Nothing but the lines from the one containing "952x546 pixels." through the one containing "Image resolution: width=689", both included, should be given again, each exactly as written below.
(Beginning of Data extracts)
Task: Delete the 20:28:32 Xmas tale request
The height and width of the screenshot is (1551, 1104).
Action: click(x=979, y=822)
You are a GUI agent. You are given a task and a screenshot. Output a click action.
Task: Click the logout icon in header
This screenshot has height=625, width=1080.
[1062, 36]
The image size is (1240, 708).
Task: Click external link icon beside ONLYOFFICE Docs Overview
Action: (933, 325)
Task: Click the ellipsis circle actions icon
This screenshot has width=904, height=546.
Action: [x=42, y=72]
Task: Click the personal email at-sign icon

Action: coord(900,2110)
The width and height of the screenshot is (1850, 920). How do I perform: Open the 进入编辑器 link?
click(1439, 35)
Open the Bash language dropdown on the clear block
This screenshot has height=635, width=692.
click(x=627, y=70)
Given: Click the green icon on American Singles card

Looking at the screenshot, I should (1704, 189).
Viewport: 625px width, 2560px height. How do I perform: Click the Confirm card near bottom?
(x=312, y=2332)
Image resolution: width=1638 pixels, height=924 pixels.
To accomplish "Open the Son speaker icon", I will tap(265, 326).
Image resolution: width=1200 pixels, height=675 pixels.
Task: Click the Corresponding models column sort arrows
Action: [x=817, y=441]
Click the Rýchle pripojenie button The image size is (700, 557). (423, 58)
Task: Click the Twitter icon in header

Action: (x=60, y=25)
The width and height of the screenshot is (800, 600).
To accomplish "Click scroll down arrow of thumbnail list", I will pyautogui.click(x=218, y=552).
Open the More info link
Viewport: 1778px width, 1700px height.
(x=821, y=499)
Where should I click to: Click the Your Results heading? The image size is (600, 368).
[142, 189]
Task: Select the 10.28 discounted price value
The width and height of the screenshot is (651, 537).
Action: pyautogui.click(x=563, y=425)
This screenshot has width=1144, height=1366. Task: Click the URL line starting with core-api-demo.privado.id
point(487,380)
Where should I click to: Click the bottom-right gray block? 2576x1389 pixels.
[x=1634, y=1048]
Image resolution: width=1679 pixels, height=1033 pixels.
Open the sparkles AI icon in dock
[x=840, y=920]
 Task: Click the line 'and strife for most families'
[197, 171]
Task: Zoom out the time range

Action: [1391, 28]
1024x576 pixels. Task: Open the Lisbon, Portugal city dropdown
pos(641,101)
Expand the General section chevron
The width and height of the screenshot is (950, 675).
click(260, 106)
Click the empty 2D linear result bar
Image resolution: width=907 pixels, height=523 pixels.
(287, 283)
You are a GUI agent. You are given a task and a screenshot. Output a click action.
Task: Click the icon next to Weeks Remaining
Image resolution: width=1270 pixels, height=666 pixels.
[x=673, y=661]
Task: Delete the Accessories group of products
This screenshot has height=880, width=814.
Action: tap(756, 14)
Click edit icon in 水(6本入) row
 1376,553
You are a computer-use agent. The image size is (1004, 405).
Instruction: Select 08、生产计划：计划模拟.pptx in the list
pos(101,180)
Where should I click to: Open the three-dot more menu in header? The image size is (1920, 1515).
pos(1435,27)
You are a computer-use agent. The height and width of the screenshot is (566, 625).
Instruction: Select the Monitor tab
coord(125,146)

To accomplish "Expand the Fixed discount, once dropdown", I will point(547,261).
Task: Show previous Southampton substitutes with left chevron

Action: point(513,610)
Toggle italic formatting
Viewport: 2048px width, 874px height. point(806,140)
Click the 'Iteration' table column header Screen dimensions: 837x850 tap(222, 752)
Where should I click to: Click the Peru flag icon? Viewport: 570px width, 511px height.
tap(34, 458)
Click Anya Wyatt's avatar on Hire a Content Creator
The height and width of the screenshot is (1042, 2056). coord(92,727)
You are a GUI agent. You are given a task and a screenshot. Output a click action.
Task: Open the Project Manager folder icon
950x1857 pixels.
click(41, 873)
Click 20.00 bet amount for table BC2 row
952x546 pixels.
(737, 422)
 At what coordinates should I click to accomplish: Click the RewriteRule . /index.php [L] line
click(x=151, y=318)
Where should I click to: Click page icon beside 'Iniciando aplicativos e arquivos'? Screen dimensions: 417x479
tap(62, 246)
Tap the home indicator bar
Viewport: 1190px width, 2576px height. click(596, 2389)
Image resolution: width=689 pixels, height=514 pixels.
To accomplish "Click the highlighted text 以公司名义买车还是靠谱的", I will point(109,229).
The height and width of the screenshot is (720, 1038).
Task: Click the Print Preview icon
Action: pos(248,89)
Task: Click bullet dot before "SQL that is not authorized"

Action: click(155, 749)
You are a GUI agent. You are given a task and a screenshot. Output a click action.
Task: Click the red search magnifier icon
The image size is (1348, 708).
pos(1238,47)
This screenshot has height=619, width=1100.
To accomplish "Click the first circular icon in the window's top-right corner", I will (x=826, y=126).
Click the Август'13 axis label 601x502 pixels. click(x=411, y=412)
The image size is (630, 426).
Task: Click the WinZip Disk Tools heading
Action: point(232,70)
(End of Data extracts)
▸ **Task output**:
952x546 pixels.
(737, 422)
 At what coordinates should I click to accomplish: Click the RewriteRule . /index.php [L] line
click(x=151, y=318)
Where should I click to: Click page icon beside 'Iniciando aplicativos e arquivos'? Screen dimensions: 417x479
tap(62, 246)
Tap the home indicator bar
Viewport: 1190px width, 2576px height. click(596, 2389)
Image resolution: width=689 pixels, height=514 pixels.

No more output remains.